Stored rows:
++++++++++
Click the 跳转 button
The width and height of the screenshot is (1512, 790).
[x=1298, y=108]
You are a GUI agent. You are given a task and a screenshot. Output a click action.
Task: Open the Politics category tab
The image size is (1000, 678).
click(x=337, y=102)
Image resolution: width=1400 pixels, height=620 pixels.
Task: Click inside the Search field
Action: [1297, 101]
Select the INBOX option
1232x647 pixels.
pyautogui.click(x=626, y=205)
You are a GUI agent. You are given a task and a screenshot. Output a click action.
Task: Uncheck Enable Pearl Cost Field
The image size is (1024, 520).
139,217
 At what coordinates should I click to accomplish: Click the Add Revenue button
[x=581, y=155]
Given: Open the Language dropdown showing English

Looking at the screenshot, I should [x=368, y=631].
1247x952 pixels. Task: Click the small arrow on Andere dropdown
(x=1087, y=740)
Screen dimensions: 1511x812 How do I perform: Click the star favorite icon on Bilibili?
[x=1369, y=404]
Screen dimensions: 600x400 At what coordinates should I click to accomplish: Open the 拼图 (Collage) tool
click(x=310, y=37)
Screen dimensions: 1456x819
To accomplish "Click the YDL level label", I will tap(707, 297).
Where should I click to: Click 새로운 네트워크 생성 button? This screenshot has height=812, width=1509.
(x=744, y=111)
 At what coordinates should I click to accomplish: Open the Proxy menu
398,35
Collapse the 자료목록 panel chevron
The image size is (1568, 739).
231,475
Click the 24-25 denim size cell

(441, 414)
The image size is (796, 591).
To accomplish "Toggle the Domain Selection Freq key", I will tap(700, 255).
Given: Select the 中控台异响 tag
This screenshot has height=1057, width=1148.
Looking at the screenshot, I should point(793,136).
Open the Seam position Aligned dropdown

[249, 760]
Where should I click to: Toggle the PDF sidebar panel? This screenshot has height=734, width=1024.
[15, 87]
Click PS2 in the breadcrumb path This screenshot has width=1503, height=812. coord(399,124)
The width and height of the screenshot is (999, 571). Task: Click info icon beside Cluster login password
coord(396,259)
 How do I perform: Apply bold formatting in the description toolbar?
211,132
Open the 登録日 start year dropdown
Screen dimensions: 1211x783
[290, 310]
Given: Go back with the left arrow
++++++++++
Exercise details: How many lines in the rows above contain the string "This"? Reply with the number only.

Solution: 4